Ces déclarations de la part d’un gouvernement qui a toujours choyé les membres des collectifs dans la mesure où les deux s’accordaient sur l’essentiel, à savoir la lutte contre l’immigration clandestine comme panacée au sous-développement de l’ile, désemparent les activistes. Le cadeau emblématique offert à Mayotte avec l’opération Wuambushu magnifiait une politique en échec depuis des décennies. Que cette opération fut dynamitée dès les premiers jours ne change rien à la brutalité de la politique migratoire. Qui prend la peine d’approfondir et de chercher les causes réelles des maux de cette île délaissée ? L’ambition démesurée d’expulser 20 000 Comoriens en deux mois, de réduire une insécurité endémique imputée contre tout bon sens aux seuls enfants d’étrangers, et de démolir 1000 habitations en tôle supposées abriter des étrangers en situation irrégulière et leurs enfants délinquants à raison d'un quartier par semaine, souligne la stupidité d’une politique postcoloniale fossilisée menée avec l’assentiment de ses victimes.

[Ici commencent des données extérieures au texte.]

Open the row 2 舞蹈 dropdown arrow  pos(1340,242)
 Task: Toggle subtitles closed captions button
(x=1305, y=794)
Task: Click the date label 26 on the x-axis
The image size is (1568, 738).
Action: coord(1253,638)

Tout se passe comme si ces mises en garde constituaient un point de rupture dans la connivence avec l’État. Qui peut le suivre à présent ? Le préfet, sans doute conforté par la nouvelle donne introduite par la gestion des migrants à laquelle il a pourtant été forcé par les membres des collectifs, a décidé de rétablir le droit de circulation à Mayotte en déposant manu militari les barrages routiers et en débloquant l’accès à la préfecture. La députée de Mayotte exige du gouvernement qu’il rappelle le préfet sur son réseau de communication favori : « Je demande le départ du préfet pompier pyromane qui se gargarise de“ liberté de circuler ” et envoie des blindés sur la population pacifique demandant la sécurité mais qu’il n’a pas ce “courage” face aux criminels et délinquants ».

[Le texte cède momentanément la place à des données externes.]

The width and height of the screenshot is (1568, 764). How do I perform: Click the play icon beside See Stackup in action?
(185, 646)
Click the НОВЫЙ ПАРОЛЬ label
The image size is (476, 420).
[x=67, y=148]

Alors que la seule revendication exprimée au départ visait le démantèlement sans délai du campement pourtant sous protection judiciaire, et surtout l’éloignement des réfugiés et demandeurs d’asile, le rappel par le ministre de l’Intérieur et le premier ministre de la protection due aux migrants ne fit qu’accroître les crispations parmi une population qui se sent constamment, et souvent avec raison, abandonnée et maltraitée par l’État et ses élus. Les modalités du démantèlement du campement et de la gestion des migrants selon leur statut et l’avancement de leurs démarches administratives, une fois annoncées, excitèrent une colère irrépressible. Comment admettre en effet que le gouvernement exprime sa sollicitude à l’égard de personnes rentrées illégalement à Mayotte– ils n’ont pas été invités, répète-t-on ici – alors que l’ensemble de l’ile est livré à une insécurité devenue endémique du fait d’une délinquance incontrôlable de la part de jeunes gens dont par ailleurs peu de gens se soucient depuis des années6 ?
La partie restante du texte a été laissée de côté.